Freedy Johnston has taken an unpredictable path throughout his 30-year career. It’s a true underdog story. He has a wicked gift for turning a melodic phrase with equal parts’ heart on his sleeve’ troubadour and weaver of mysteries. The Kansas native released his first two records with the widely respected indie label Bar/None. Can You Fly made many ‘Best of the Year’ lists, including, The New York Times, Billboard, and Spin Magazine, to name a few. Robert Christgau for The Village Voice called it “a perfect album,” and Playboy declared it “the best album by a new male singer-songwriter in at least a decade.” Can You Fly was also cited in music critic Tom Moon’s book, 1,000 Recordings To Hear Before You Die.
All the critical acclaim helped Johnston land a four-album major-label deal with Elektra Records. Butch Vig was brought onboard to produce 1994’s This Perfect World. The album opened with the hit “Bad Reputation” and included other standouts such as the title track and “Evie’s Tears.” It garnered more critical acclaim for Johnston, who recorded three additional records for Elektra, 1997’s Never Home (produced by Danny Kortchmar), 1999’s Blue Days Black Nights (produced by T Bone Burnett), and 2001’s Right Between the Promises (produced by Cameron Greider).

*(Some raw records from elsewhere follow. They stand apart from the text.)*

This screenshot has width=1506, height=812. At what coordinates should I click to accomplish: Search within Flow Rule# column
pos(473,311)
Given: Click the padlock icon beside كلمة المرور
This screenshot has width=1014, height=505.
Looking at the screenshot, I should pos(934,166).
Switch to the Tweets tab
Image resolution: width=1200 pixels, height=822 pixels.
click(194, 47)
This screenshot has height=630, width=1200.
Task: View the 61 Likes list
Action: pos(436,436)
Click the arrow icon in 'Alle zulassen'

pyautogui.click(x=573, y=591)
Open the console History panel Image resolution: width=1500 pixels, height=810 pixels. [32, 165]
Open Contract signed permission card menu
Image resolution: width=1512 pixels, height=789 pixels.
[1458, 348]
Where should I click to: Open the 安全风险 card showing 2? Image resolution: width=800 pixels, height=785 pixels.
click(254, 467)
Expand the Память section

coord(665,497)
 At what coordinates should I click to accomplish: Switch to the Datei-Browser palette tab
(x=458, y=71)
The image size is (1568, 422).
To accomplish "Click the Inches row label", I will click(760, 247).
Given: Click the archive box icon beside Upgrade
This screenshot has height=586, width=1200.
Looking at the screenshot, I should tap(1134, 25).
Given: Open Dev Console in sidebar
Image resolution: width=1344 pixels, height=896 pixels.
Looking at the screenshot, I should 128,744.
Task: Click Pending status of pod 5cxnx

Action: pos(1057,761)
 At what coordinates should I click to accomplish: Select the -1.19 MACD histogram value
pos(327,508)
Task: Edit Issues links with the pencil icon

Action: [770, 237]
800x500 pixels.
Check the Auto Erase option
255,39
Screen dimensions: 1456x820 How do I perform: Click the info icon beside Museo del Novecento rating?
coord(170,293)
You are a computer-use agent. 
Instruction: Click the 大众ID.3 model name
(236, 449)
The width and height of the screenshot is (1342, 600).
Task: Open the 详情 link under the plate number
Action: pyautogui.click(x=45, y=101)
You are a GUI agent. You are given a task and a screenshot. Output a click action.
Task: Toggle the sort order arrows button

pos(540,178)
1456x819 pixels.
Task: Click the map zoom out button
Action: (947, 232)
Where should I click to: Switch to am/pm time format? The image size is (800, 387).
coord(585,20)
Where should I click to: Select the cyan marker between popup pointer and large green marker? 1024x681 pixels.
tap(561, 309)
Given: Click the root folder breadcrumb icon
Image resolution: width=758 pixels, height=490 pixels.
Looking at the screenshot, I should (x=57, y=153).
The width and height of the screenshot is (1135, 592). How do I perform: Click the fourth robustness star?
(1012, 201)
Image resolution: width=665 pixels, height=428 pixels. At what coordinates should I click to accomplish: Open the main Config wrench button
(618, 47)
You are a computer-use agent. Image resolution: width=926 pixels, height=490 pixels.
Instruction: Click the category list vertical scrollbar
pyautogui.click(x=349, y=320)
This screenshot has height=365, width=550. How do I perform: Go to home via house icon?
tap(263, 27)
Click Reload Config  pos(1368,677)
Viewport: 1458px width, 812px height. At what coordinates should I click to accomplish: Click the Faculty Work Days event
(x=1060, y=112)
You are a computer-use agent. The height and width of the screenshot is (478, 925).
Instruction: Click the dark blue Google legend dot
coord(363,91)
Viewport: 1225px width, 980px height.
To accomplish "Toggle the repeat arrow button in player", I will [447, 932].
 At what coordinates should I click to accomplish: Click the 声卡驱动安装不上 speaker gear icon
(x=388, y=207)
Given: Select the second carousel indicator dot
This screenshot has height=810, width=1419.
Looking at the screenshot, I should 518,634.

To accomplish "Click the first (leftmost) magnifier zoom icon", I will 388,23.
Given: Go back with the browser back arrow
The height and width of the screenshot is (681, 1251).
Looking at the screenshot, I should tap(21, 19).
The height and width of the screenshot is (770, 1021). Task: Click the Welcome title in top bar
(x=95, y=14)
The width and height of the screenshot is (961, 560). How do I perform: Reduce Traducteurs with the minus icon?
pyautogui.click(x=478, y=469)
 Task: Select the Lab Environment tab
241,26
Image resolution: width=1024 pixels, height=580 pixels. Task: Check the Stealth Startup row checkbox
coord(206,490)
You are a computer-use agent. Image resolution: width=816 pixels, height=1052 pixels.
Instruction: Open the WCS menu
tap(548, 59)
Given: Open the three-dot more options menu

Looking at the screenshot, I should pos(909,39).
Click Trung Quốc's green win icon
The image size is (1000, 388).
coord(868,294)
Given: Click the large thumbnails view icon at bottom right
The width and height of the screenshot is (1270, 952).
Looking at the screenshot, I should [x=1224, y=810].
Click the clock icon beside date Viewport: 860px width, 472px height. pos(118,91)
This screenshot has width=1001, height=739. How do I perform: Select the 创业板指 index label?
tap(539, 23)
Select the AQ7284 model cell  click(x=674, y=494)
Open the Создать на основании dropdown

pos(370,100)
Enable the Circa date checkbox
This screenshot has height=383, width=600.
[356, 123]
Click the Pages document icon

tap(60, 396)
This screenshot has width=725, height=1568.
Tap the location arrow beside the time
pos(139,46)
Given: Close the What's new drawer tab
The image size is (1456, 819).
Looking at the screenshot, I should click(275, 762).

Freedy has contributed music to films such as The Farrelly Brothers cult classic Kingpin as well as Things to do in Denver When You’re Dead, and Kicking and Screaming. A series of albums followed his Elektra output, 2006’s Live at McCabes Guitar Shop, as well as 2010’s Rain on the City. In 2015 the self-funded Neon Repairman was released to critical raves from Stereogum, Paste, The New York Times, and Magnet.
Back on the Road to You is a return to grace for this gifted songwriter. It embodies the sound of an American original, reminding us that he is still considered one of the best songwriters of his generation.